Gründung der NSDAP und Aufstieg Hitlers bis 1932
Bild NSDAP Delegation: Bundesarchiv, Bild 119-5519 / CC-BY-SA Die NSDAP ging am 24. Februar 1920 in München durch Umbenennung aus der Deutschen Arbeiterpartei (DAP) hervor, an der Hitler bereits mitwirkte. Vorsitzender den Partei wurde er am 29. Juli 1921 mit diktatorischen Machtbefugnissen innerhalb der Partei. Damit war der Aufstieg Hitlers direkt mit dem der NSDAP gekoppelt.

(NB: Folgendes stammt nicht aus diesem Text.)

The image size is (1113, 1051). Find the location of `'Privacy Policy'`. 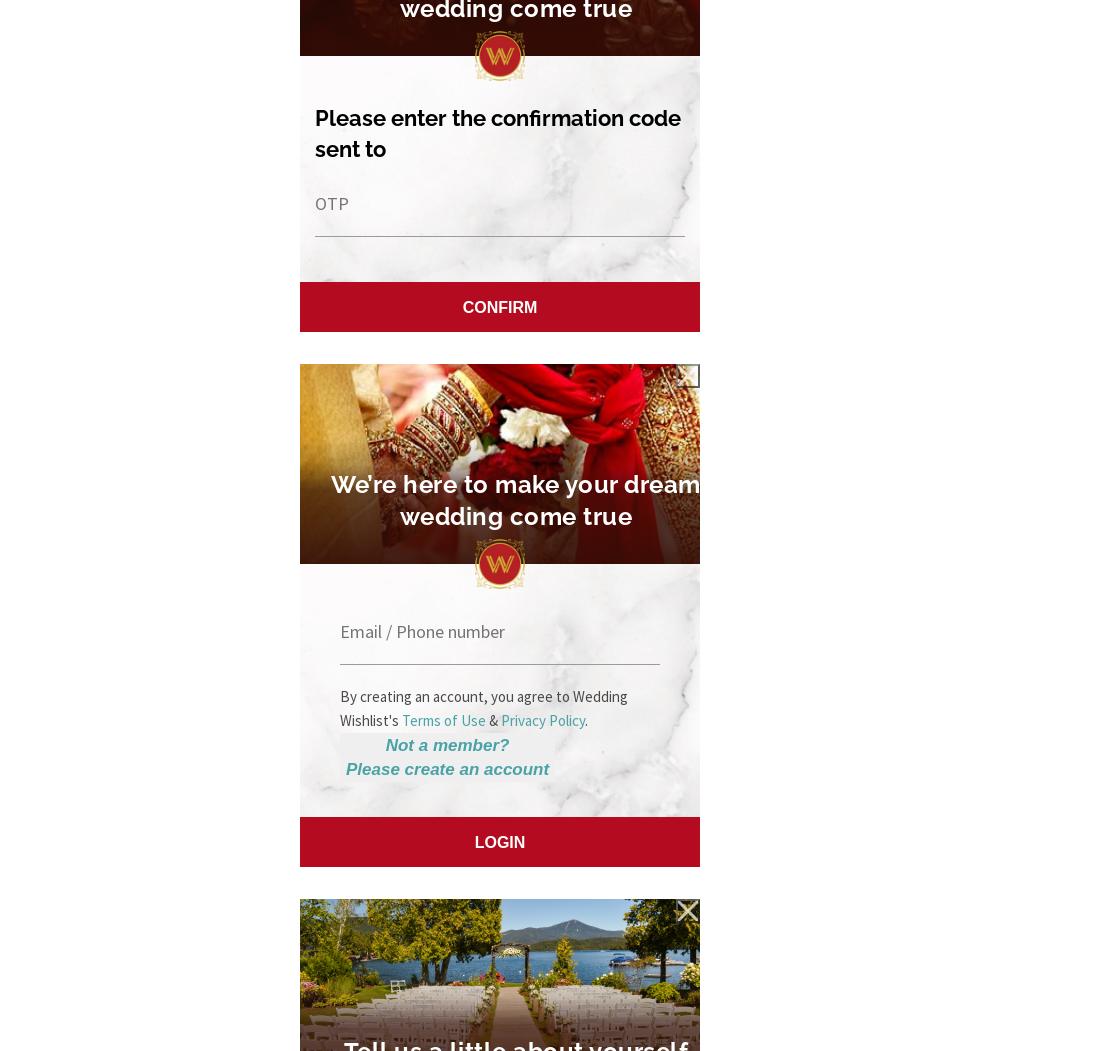

'Privacy Policy' is located at coordinates (543, 718).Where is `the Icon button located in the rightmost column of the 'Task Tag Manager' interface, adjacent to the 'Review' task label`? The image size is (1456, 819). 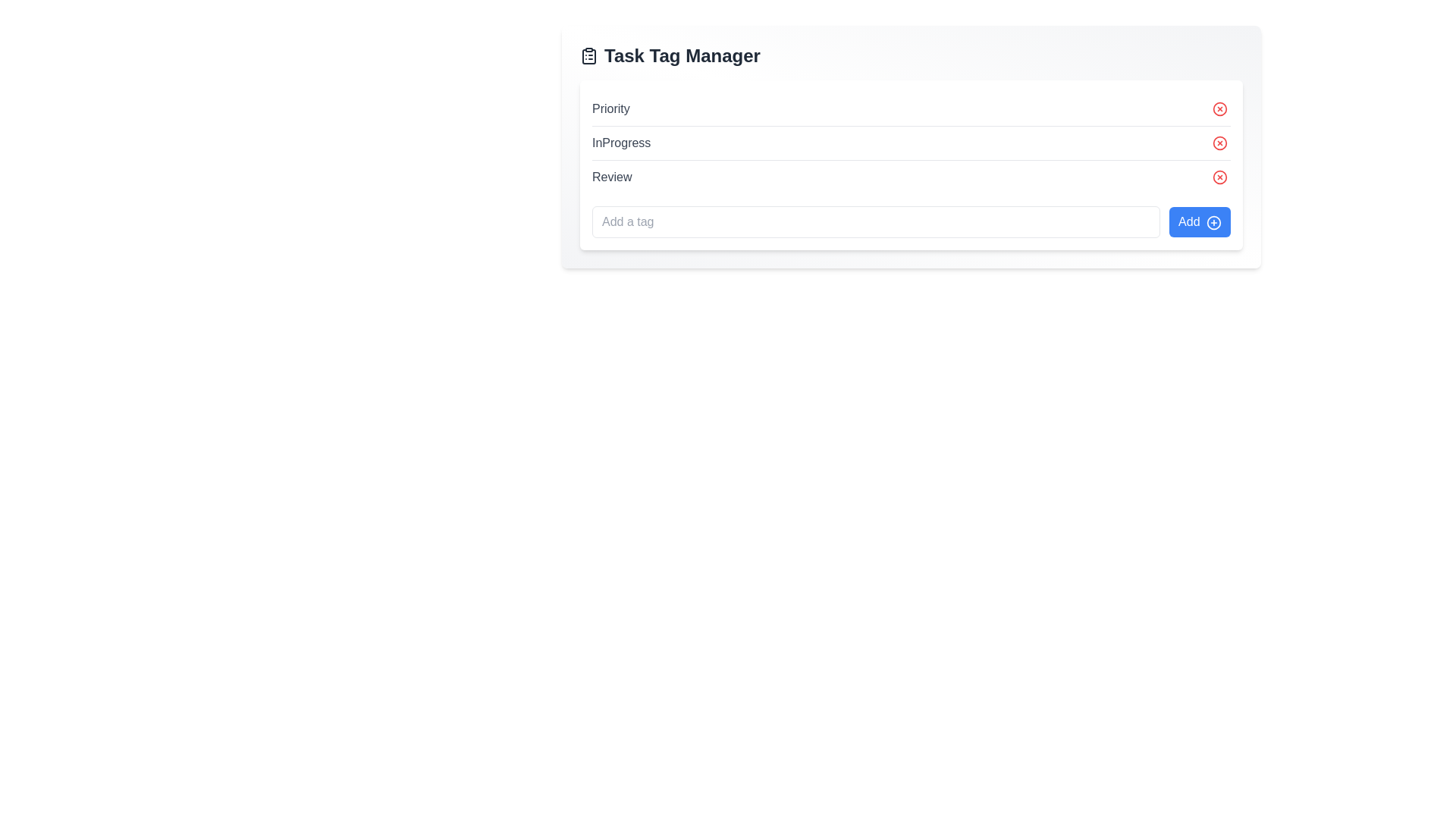
the Icon button located in the rightmost column of the 'Task Tag Manager' interface, adjacent to the 'Review' task label is located at coordinates (1219, 177).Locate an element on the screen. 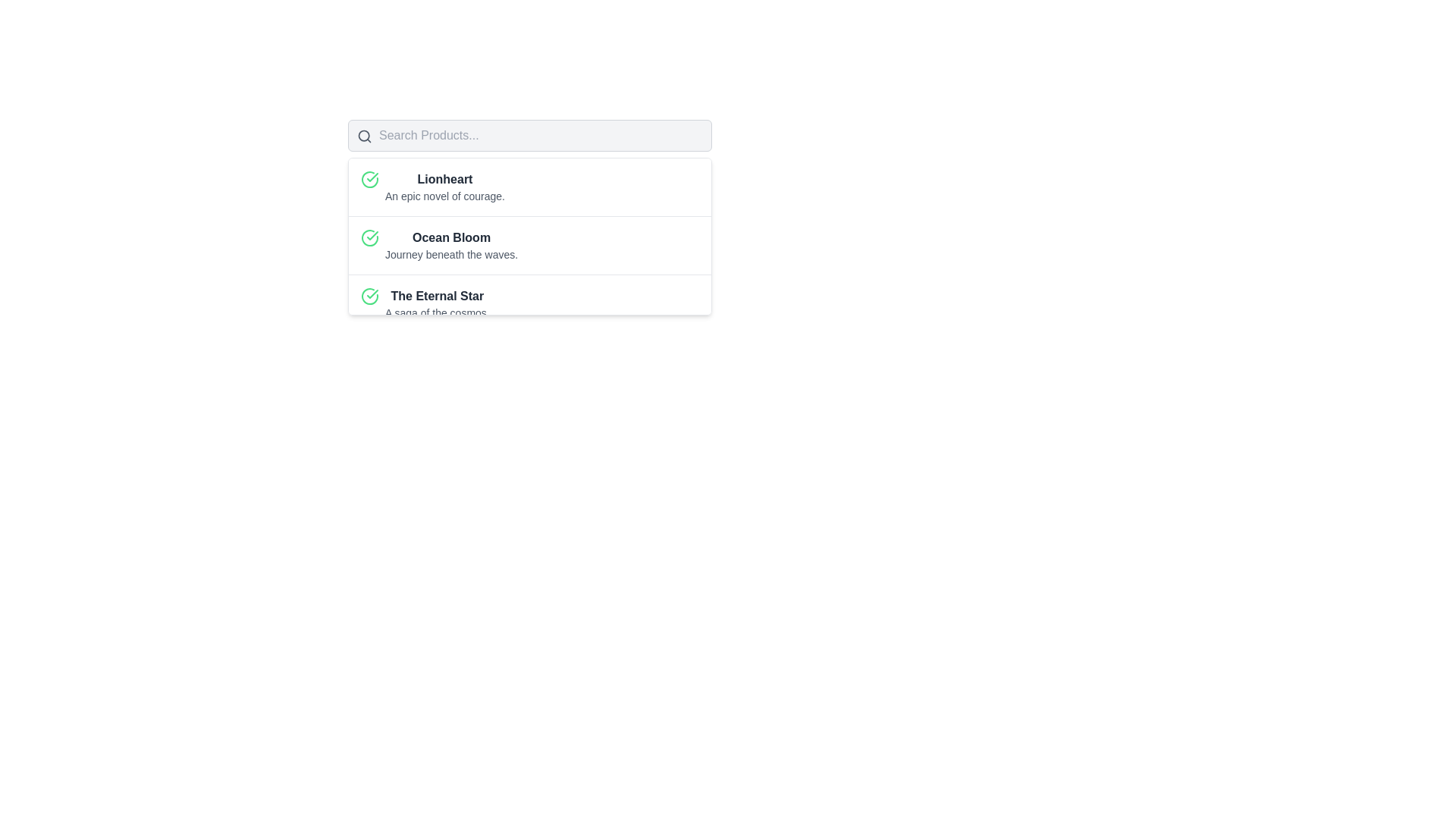 The image size is (1456, 819). the static text label that provides supplementary context for the 'Ocean Bloom' item, specifically displaying the text 'Journey beneath the waves.' is located at coordinates (450, 253).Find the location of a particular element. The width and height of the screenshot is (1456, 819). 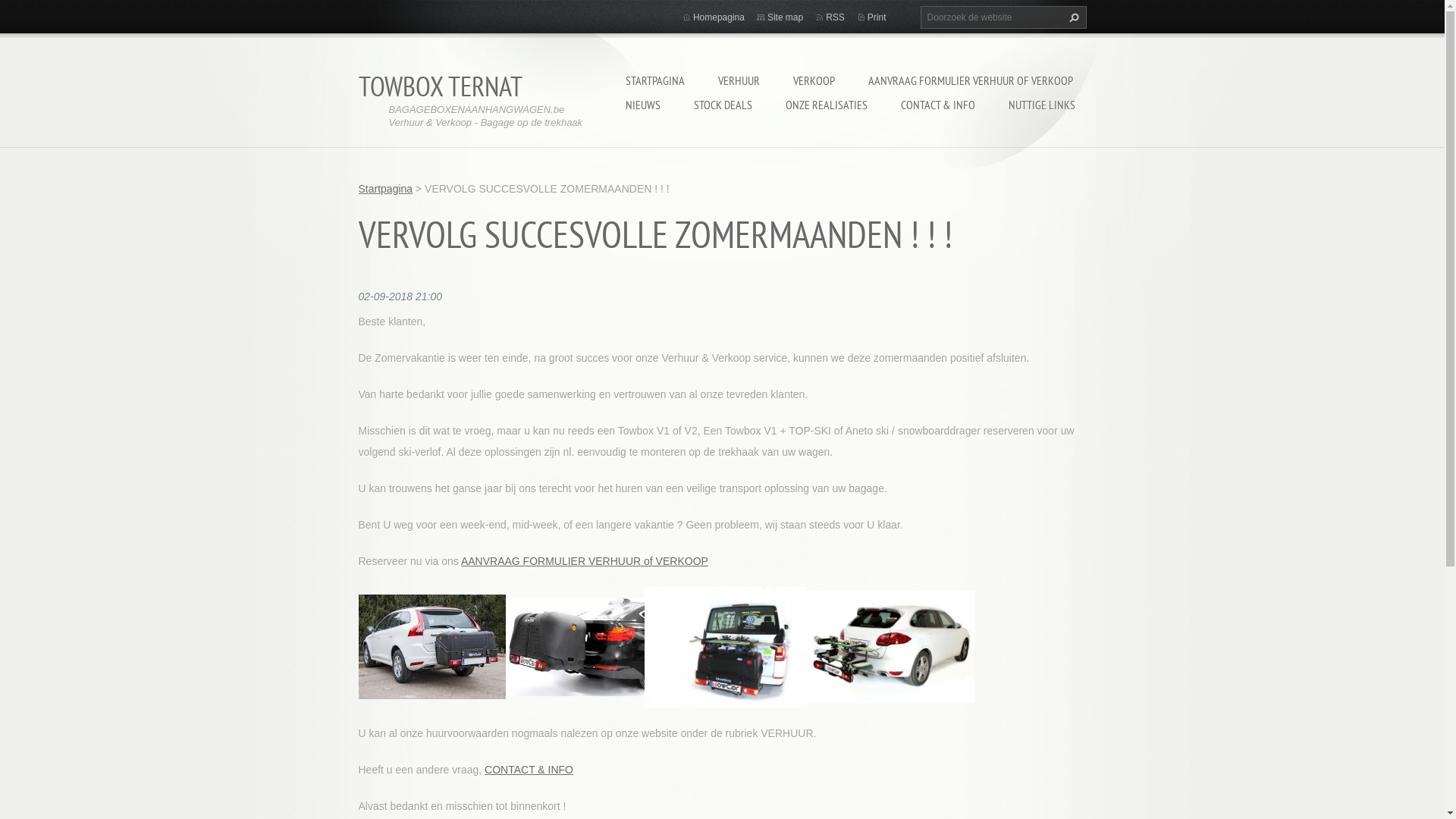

Der Gründung der Partei folgten im Jahre 1922 eine Reihe von Parteiverboten auf regionaler Länderebene, so in Baden (4. Juli), Thüringen (15. Juli) und auf Grundlage des Republikschutzgesetzes vom 21. Juli 1922 folgten Verbote in Braunschweig (13. September), Hamburg (18. Oktober), Preußen (11. November) und Mecklenburg-Schwerin (30. November). Dem gescheiterten Putsch von Adolf Hitler und Erich Ludendorff vom 8. und 9. November 1923 in München folgte am 23. November 1923 ein reichsweites Verbot gegen die NSDAP. Hitler wurde zu fünf Jahren Festungshaft verurteilt, wurde jedoch im Dezember 1924 nach neun Monaten Haft „wegen guter Führung“ aus der Haft entlassen. Während dieser Haft entstand der erste Band von Hitlers „Mein Kampf“, welcher am Juli 1925 erschien. Der zweite Band erschien im Dezember 1926. Hitler legte darin programmatisch seine Überzeugungen dar, die insbesondere nationalistisch und antisemitisch geprägt waren. Das Verbot der NSDAP wurde mit der Neugründung der NSDAP im Februar 1925 umgangen, größere Wahlerfolge konnte die Partei jedoch zunächst nicht erreichen. Insbesondere nach der Reichstagswahl von 1928, als die NSDAP nur 2,6 Prozent der Stimmen erreichte, änderte die Partei ihre Strategie. Sie setzte von nun an vor allem auf außenpolitische Themen (Antisemitismus wurde zunächst zurückgestellt) und auf Straßenterror insbesondere gegen die KPD. Hierbei ging die paramilitärische NS-Organisation „Sturmabteilung“ (SA) gegen den ebenfalls paramilitärischen „Rote Frontkämpferbund“ der KPD vor. Hitler selbst hatte bereits 1921 die Gründung der SA zunächst als parteiunabhängigen, aber auf Hitler eingeschworenen Wehrverband angeordnet. Wie die NSDAP wurde auch die SA nach dem gescheiterten Hitler-Ludendorff-Putsch 1923 verboten.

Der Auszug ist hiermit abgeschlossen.